3. a copy of the acknowledgement of the latest Income-tax return;
4. copy of the initial limited liability partnership agreement, if entered into and not filed, along with changes thereof in cases where the Limited Liability Partnership has not commenced business or commercial operations since its incorporation.
Documents required for closure of LLP
The following documents are required for closure of LLP –
- Detailed Application for Closure of Limited Liability Partnership(LLP);
- Affidavit executed either individually or jointly by all the Partners;
- Consent of all the partners;
- Statement of accounts showing Nil assets and liabilities certified by Chartered Accountant in practice not older than 30 days from the date of filing of an application;
- A copy of acknowledgement of latest Income Tax Return;
- Initial LLP Agreement along with all supplementary agreements, if any.
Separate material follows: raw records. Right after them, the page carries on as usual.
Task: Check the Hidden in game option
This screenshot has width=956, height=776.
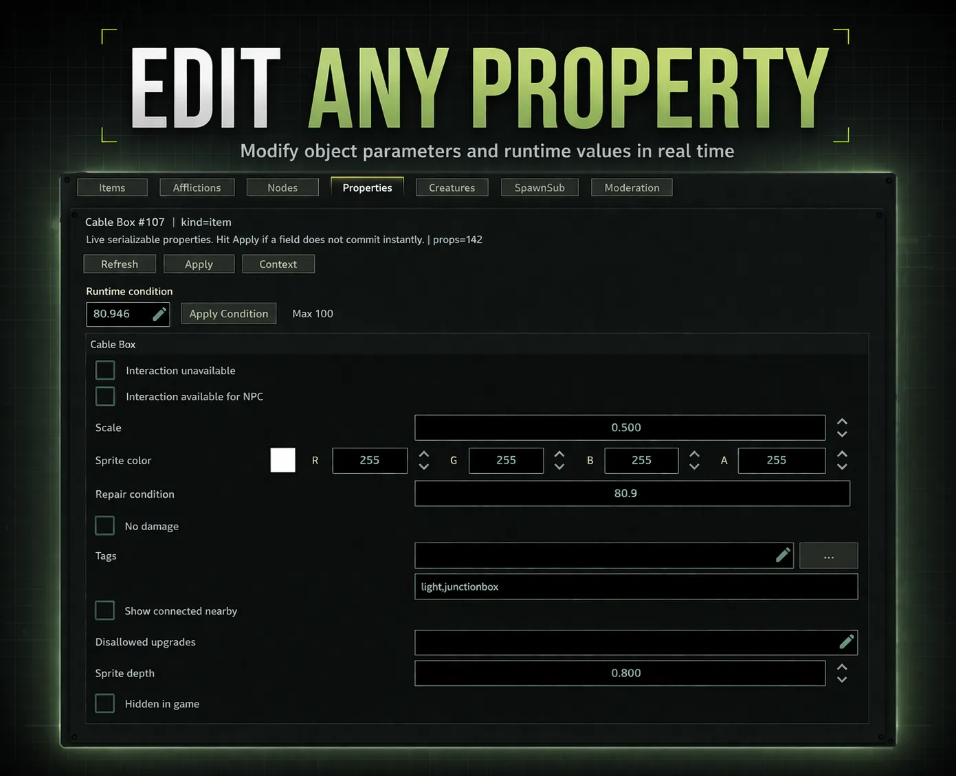Action: [x=105, y=704]
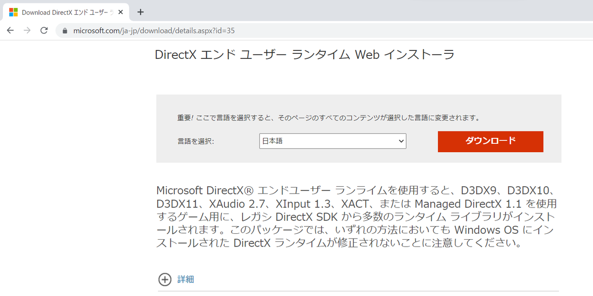Image resolution: width=593 pixels, height=296 pixels.
Task: Open the language list to pick another language
Action: [x=332, y=141]
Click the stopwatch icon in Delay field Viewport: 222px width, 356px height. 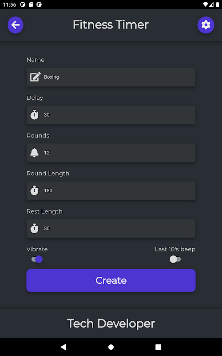tap(35, 115)
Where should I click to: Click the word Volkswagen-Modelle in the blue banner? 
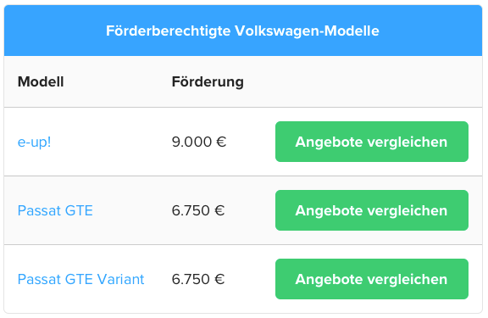click(x=307, y=31)
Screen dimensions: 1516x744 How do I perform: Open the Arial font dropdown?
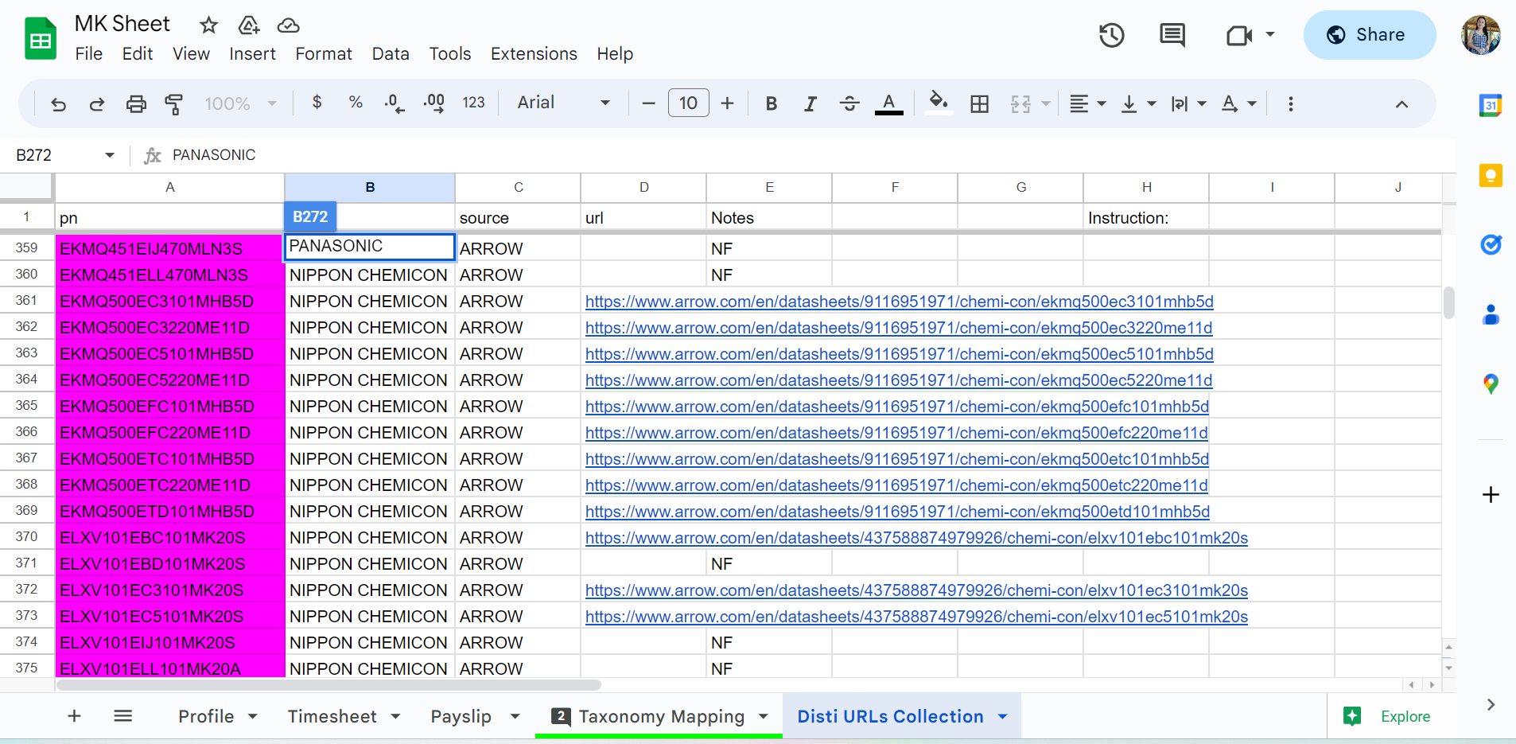pos(563,103)
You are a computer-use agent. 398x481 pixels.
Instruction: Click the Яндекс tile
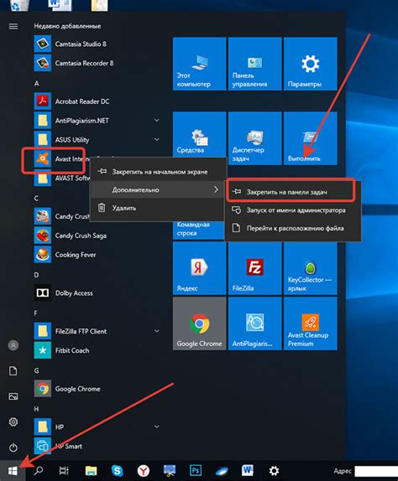pos(199,268)
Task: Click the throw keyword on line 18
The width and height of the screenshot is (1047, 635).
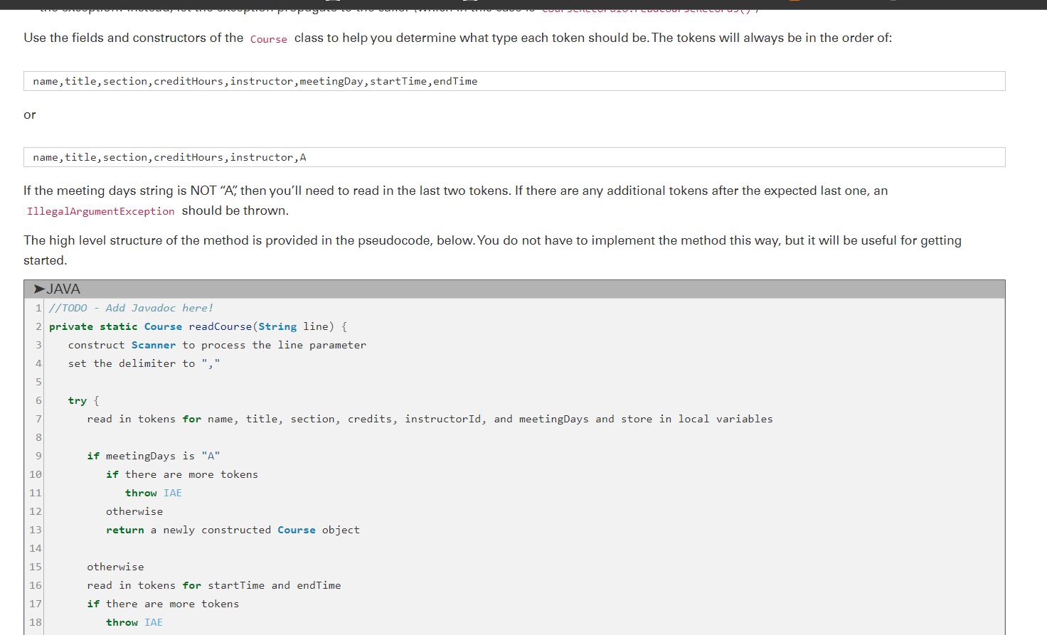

Process of closure of LLP or Strike off of an LLP
- Close the Bank Account of the LLP;
- Sell the assets, if any and pay off the liabilities, if any;
- Take the written consent of all partners for strike off;
- Drafting of all the requisite documents for closure of LLP;
- Filing of form 24 with the Registrar.
Once, the E-form 24 is filled by the LLP to concerned jurisdictional Registrar, it has to wait for approval from the Registrar as to whether all documents attached in forms are proper or not. Registrar may ask for any additional documents for his satisfaction. Once, Registrar is satisfied, he shall send name of the LLP for publication in official gazette asking to raise objections from general public. If no objection is received, Registrar will strike off the name of LLP from its register.
Some FAQs with regard to Strike off
1. Which date one should reckon for cessation of business?
The date of cessation of commercial operation is the date from which the Limited Liability Partnership ceased to carry on its revenue generating business and the transactions such as receipt of money from debtors or payment of money to creditors, subsequent to such cessation will not form part of revenue generating business.
2. Whether up to date annual filing is required for closure of LLP?
As per LLP Amendment Rules, 2017, annual filing forms like form 8 and 11 is required to be filled up to the date of financial year in which LLP ceased to carry on business or operation. For e.g: LLP ceased the business on 31st August, 2018 then form 8 and 11 needs to filled for F.Y upto 2018-19.
3. What if Initial LLP Agreement is not filled?
As per LLP Amendment Rules, 2017, initial agreement is not filled and LLP is inoperative since incorporation then application for strike off is allowed if LLP Agreement is filled at the time of strike off but if LLP has commenced business and LLP Agreement is not filled then LLP must file LLP Agreement in form 3 before filing application for strike off.
4. What if Income Tax return is not filled?
As per LLP Amendment Rules, 2017, Income tax return is required to be filled up to the date of financial year in which LLP ceased to carry on its business or operation. If LLP is not commenced business since incorporation then filing of IT return is not required and LLP can directly apply for strike off.